문제

As the title says, why do developers (especially, but not only, new developers) habitually underestimate the work involved in 'greenfield' projects or 'total rewrites'?

We all know that software estimation is not a science, but most problems to be solved are not new, and many elementary problems have been getting solved again and again for several decades, so collectively there is a fair amount of accumulated experience of how long things take (certainly to a granularity of man-years or man-decades).

Very often a developer will look at something that has taken a 3-man team 5 years to deliver, and insist that it is a total mess. But that's 15 man-years to do it badly. Redoing it well may take even more, especially if it hopes to achieve even more in terms of complexity or integration, but even if it takes less, one would be braced for it to still take on the order of several years to redo from scratch.

The obvious answer to the question is ignorance, but I'm looking for a more structural explanation for why ignorance in this area of estimation appears so often to crop up. We have academic courses and we have professional forums where developers exchange knowledge and experience.

Why do we fail to systematically reproduce at least gross rules-of-thumb about how much time various kinds of project tend to consume?

도움이 되었습니까?

해결책

Estimation typically happen at a stage where the project is not specified in detail. The less detail in the specification, the simpler it looks.

When you start specifying in detail, you discover it was much more complex than you first thought. All the special cases, error conditions etc.

This is even the case when rewriting existing software. When looking at a software system from the outside, it looks a lot simpler than it really is. Most complexity is hidden. Unless the existing system have a complete and very detailed specification of its behavior, you will underestimate its complexity.

The solution might seem to be to specify everything in detail up front - the infamous waterfall methods. But this has other problems. Most importantly, the development process is a process of discovery. When the system is presented to the customer, they might realize that it doesn't actually solve their problem. The later this happens, the more costly it is. Therefore agile process uses short iterations with continuous feedback from the product owner. But this also means the project scope is changing all the time. And the initial estimate will be useless.

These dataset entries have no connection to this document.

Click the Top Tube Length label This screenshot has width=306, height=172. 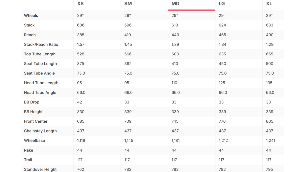[40, 54]
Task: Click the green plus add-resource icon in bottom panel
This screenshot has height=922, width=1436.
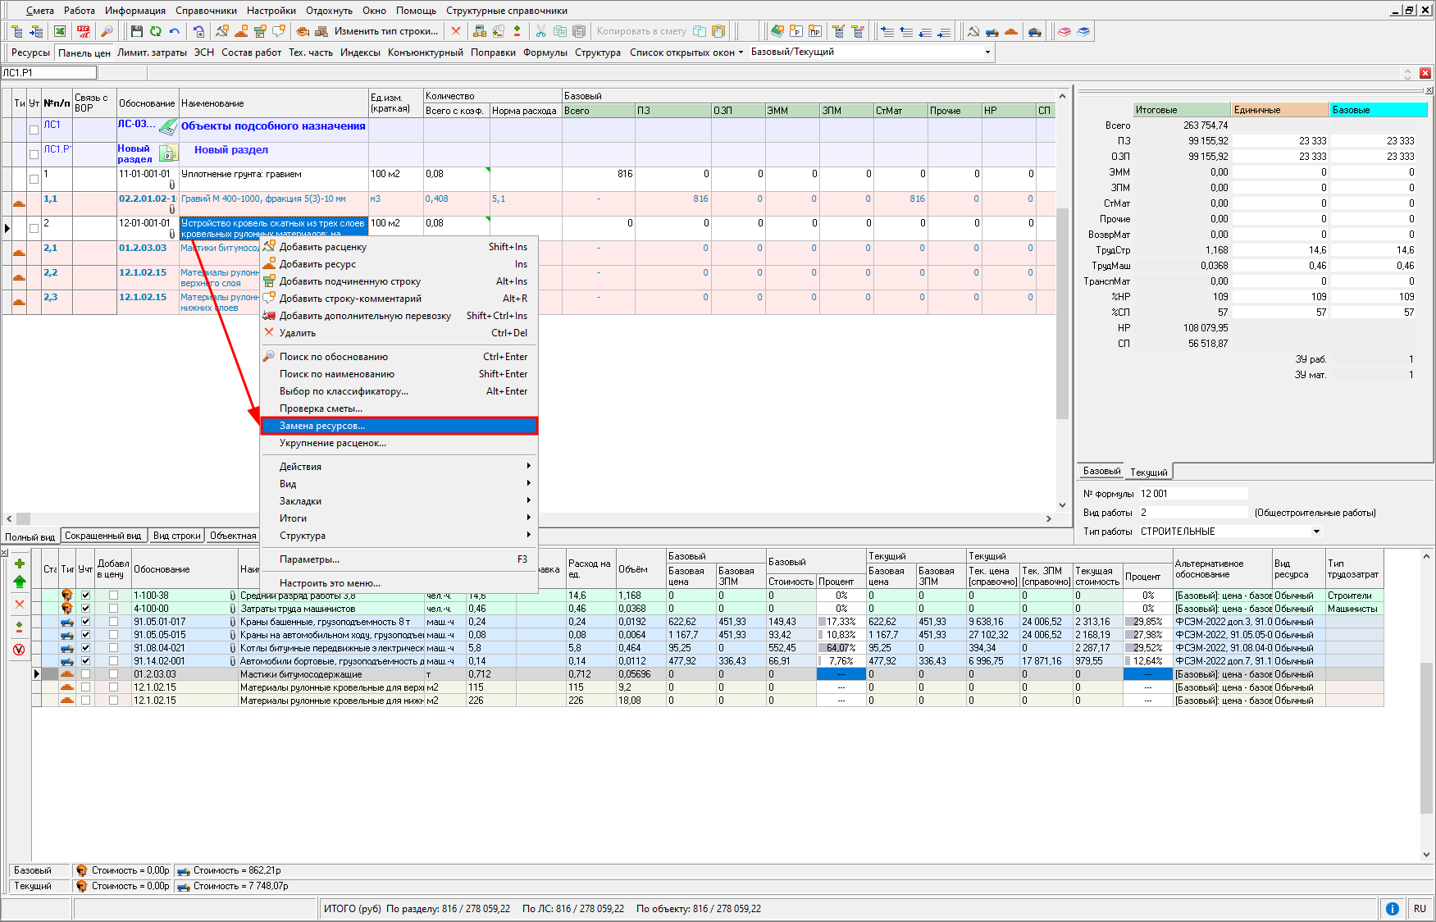Action: [20, 564]
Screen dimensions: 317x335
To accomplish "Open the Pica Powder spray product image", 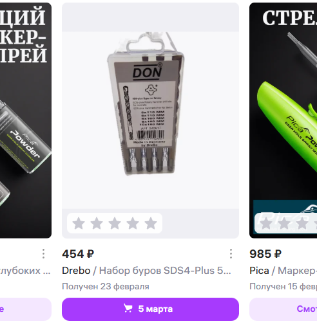I will (x=26, y=120).
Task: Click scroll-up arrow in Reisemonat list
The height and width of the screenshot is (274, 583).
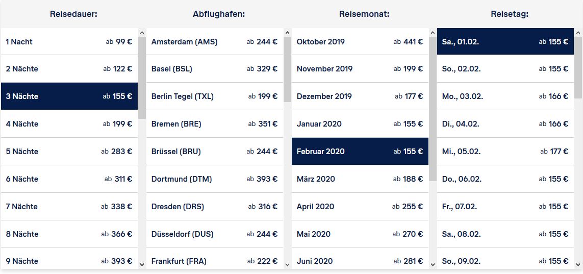Action: click(433, 33)
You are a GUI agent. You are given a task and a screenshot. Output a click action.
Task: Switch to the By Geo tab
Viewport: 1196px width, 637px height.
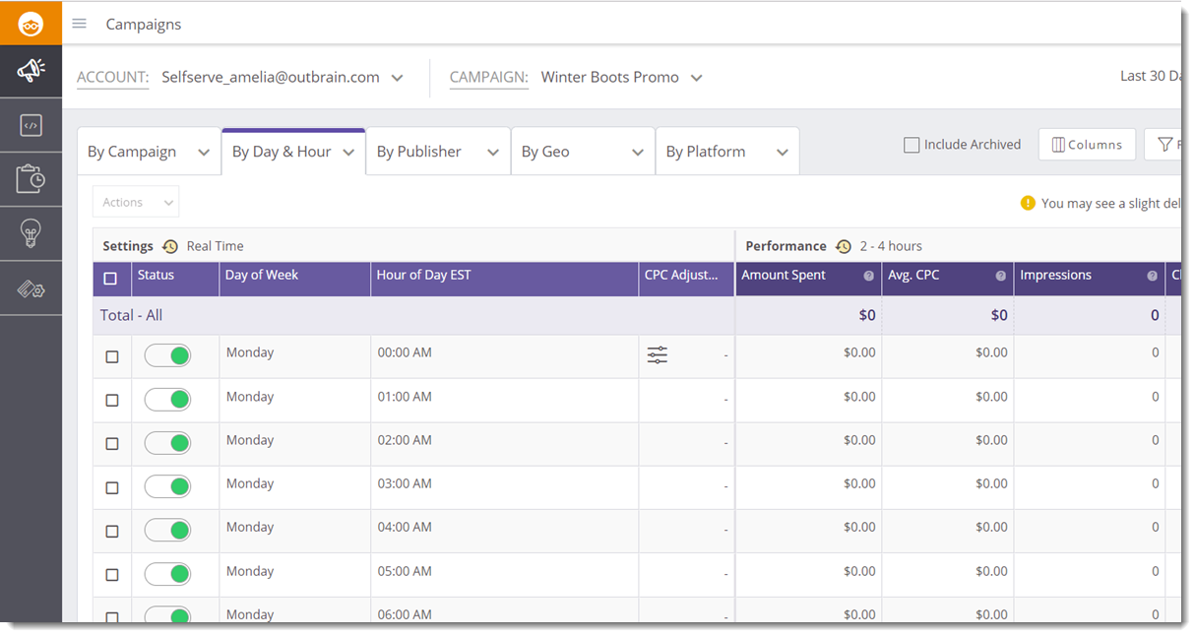pos(582,152)
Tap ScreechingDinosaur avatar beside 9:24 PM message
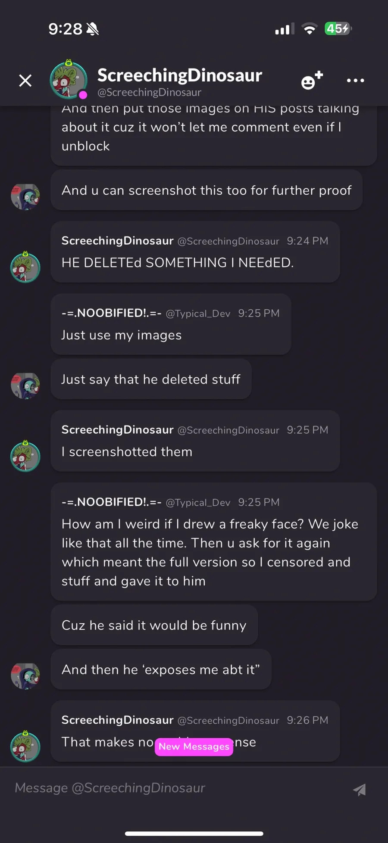The image size is (388, 843). click(x=25, y=267)
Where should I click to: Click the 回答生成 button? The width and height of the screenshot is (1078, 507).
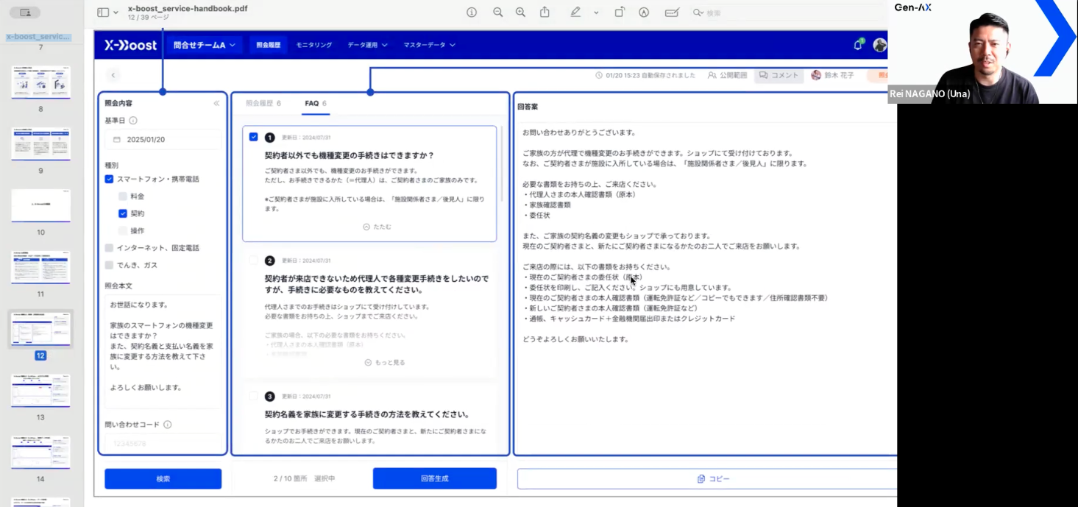(434, 478)
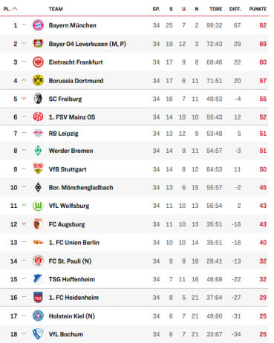
Task: Click the Eintracht Frankfurt eagle logo
Action: click(38, 62)
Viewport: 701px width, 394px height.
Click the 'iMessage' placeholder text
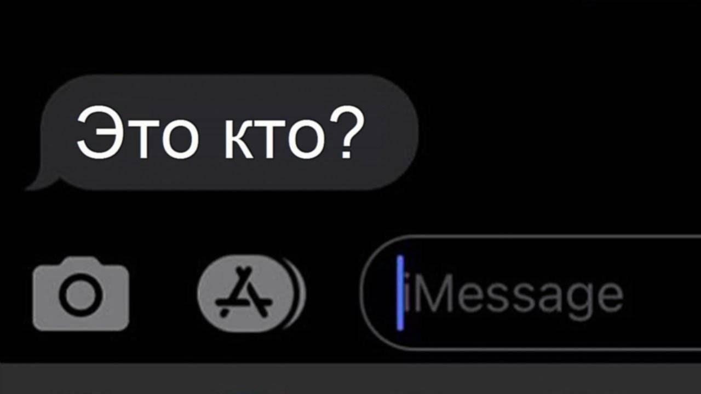[x=515, y=296]
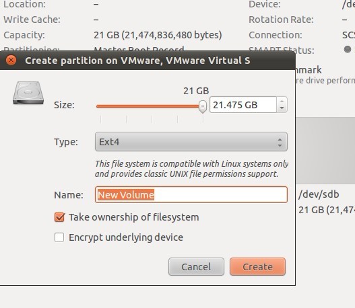Screen dimensions: 355x308
Task: Close the Create partition dialog with the orange X
Action: tap(11, 61)

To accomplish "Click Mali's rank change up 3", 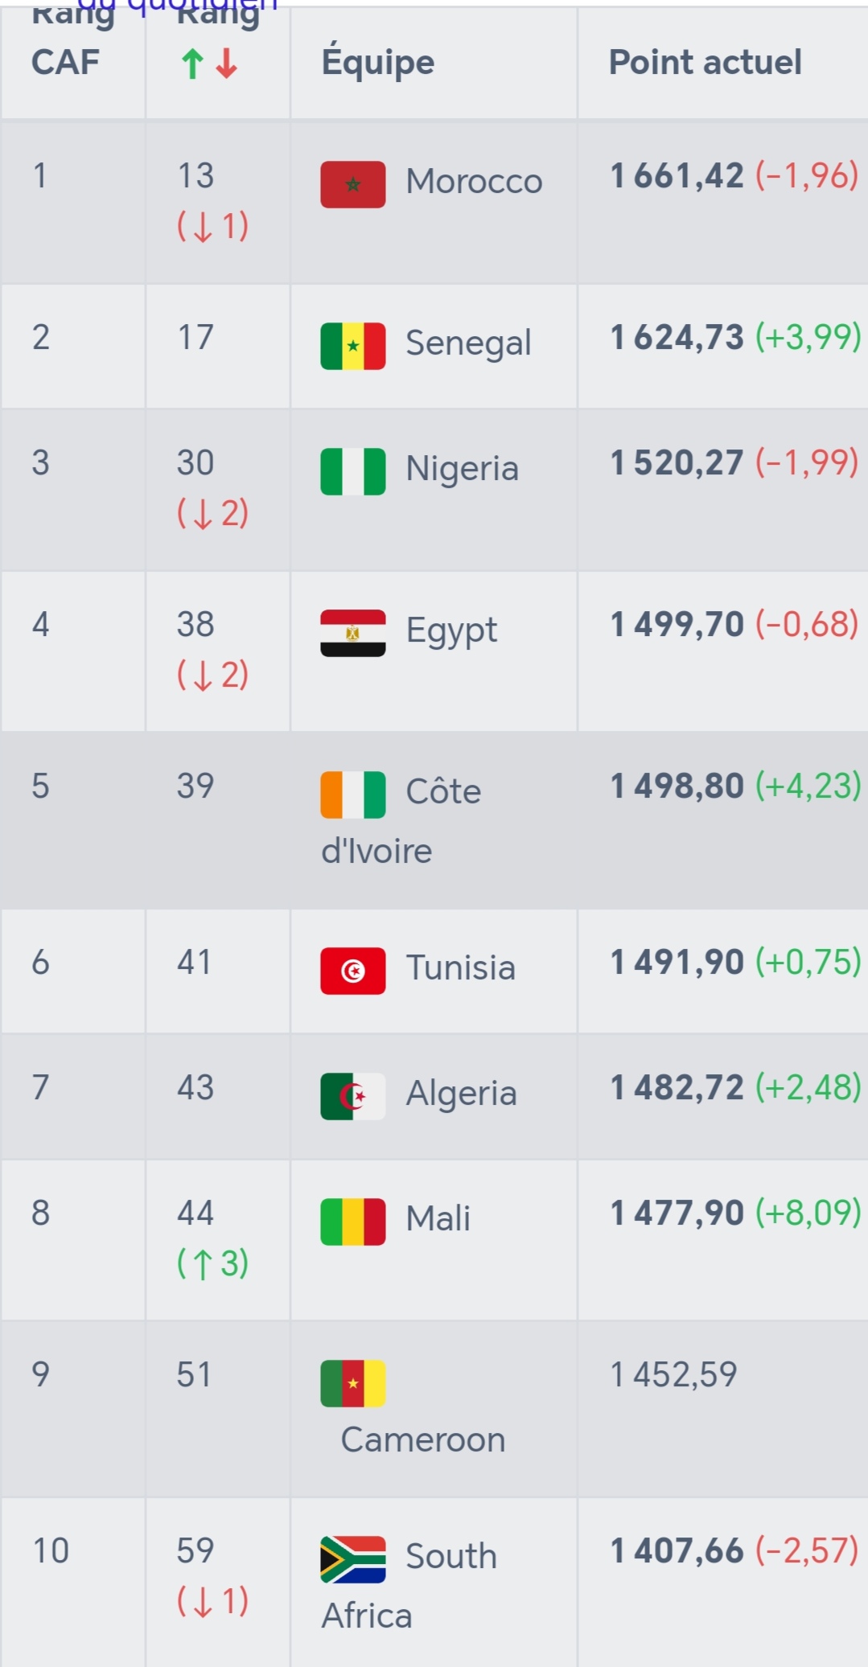I will [212, 1263].
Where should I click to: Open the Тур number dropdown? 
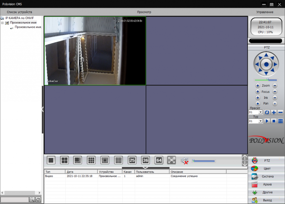click(261, 121)
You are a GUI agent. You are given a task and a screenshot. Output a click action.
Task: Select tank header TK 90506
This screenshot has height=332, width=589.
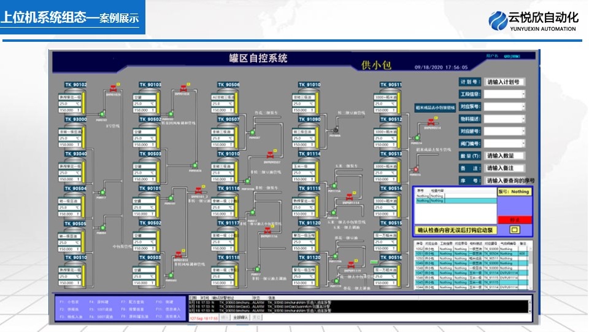coord(229,85)
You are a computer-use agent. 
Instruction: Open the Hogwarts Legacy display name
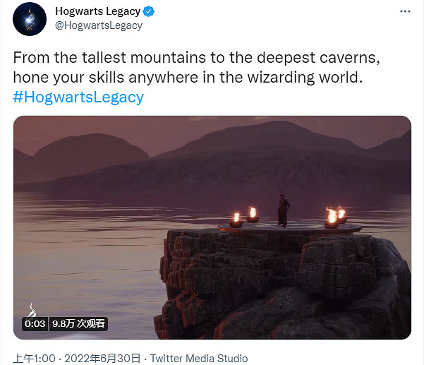97,11
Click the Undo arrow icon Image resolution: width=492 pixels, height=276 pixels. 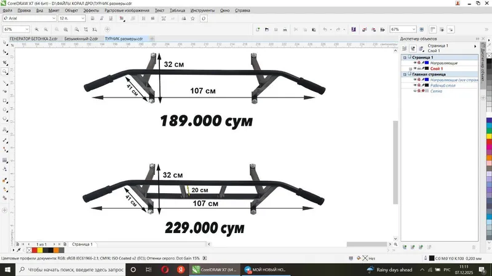[325, 29]
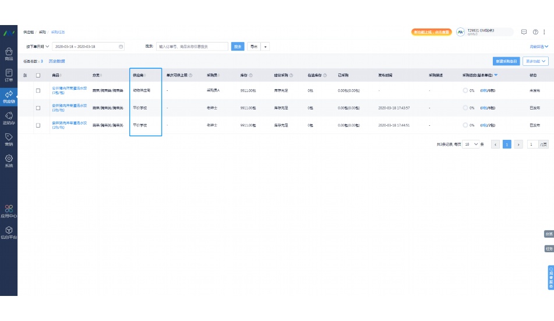554x321 pixels.
Task: Open the 历史数据 tab link
Action: coord(57,61)
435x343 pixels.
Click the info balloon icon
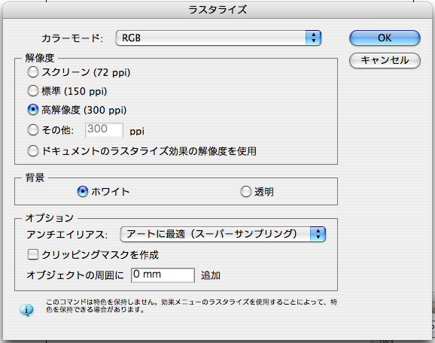point(26,310)
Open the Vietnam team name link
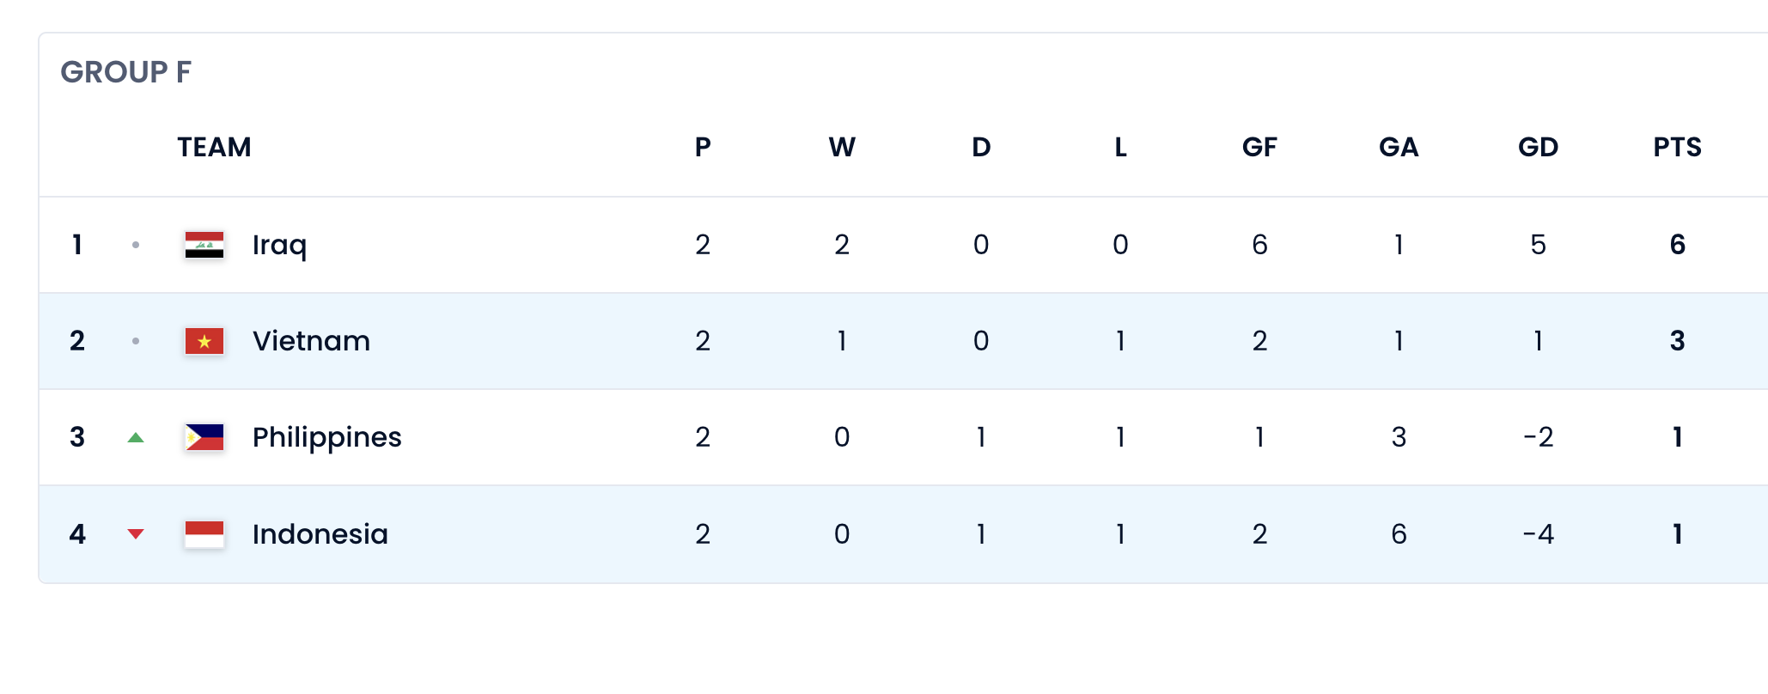The width and height of the screenshot is (1768, 694). tap(311, 341)
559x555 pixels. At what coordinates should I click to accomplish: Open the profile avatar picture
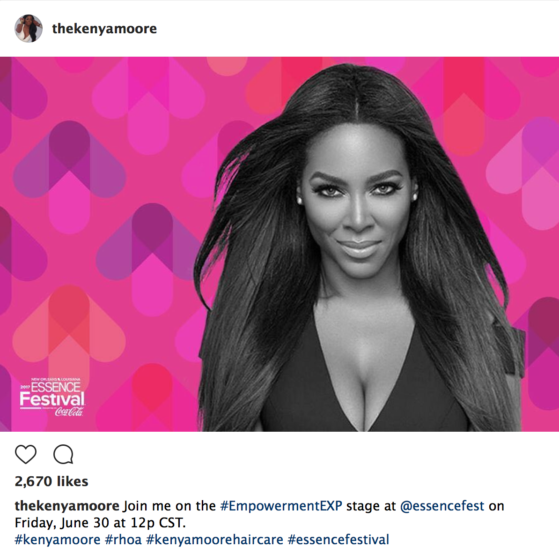tap(29, 29)
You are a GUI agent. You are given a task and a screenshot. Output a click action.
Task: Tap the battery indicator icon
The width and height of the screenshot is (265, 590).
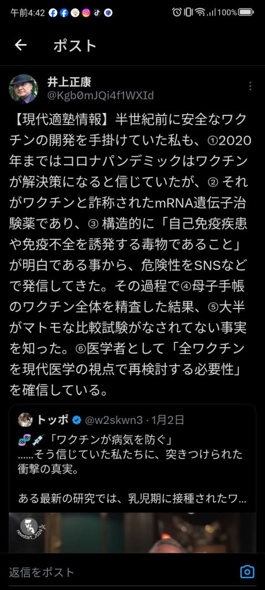point(246,13)

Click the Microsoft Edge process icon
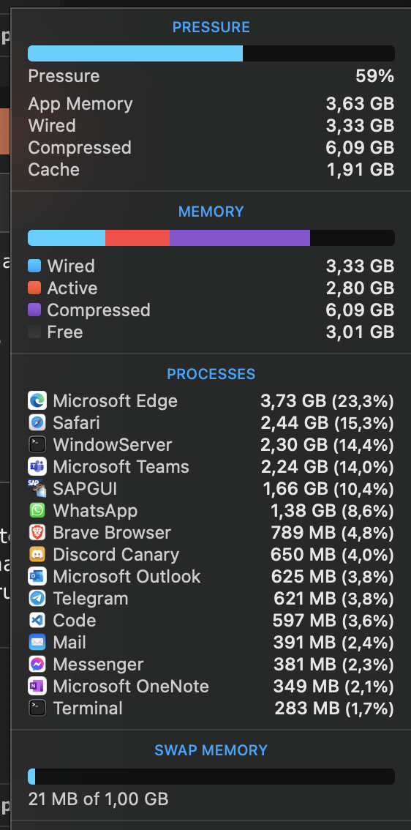(37, 400)

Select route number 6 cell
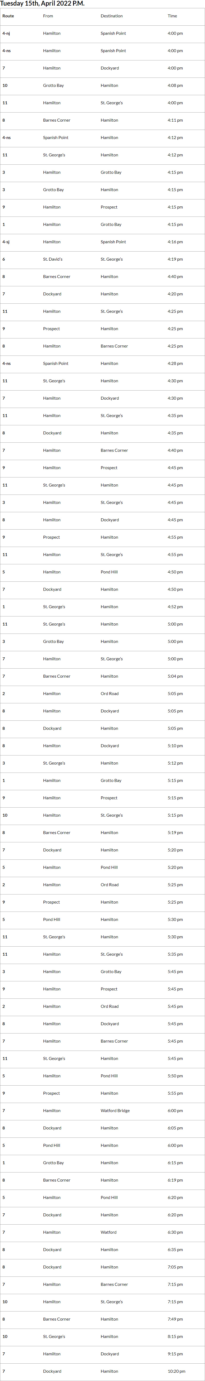(4, 259)
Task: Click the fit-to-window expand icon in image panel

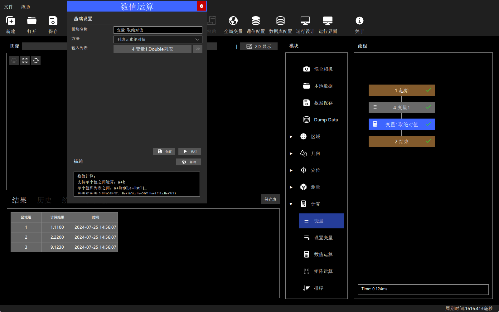Action: pyautogui.click(x=25, y=61)
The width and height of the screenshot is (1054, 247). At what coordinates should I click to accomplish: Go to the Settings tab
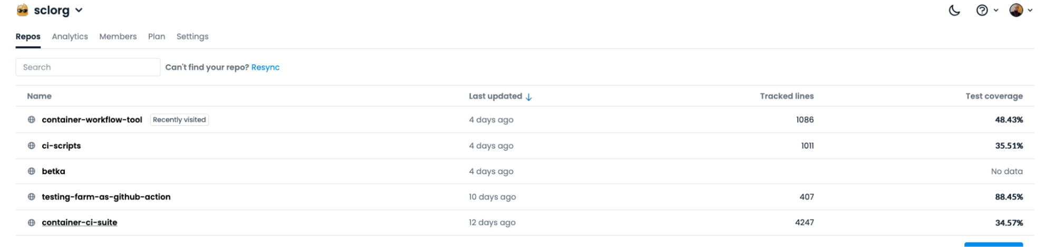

In addition to these fundamental problems of estimates there are some common pitfalls:

  • Conflating development-time with calendar time. If the estimate is 5 days development, this does not mean the task can be finished in five days! There will be overhead like meetings, installing the development environment, hardware trouble, having to assist with other projects etc. People can be sick, holidays etc.

  • Thinking developers are interchangeable. The person making the estimate might estimate how long would it take for me to solve this task. But this will of course vary from developer to developer depending on experience, familiarity with the system and so on.

  • New framework/platform. The new framework always looks amazing in the proof-of-concept prototype, and seem like it could cut down on development time. But when it is used in a large real-world project, it turns out there are some scenarios it doesn't handle well and require complex workarounds.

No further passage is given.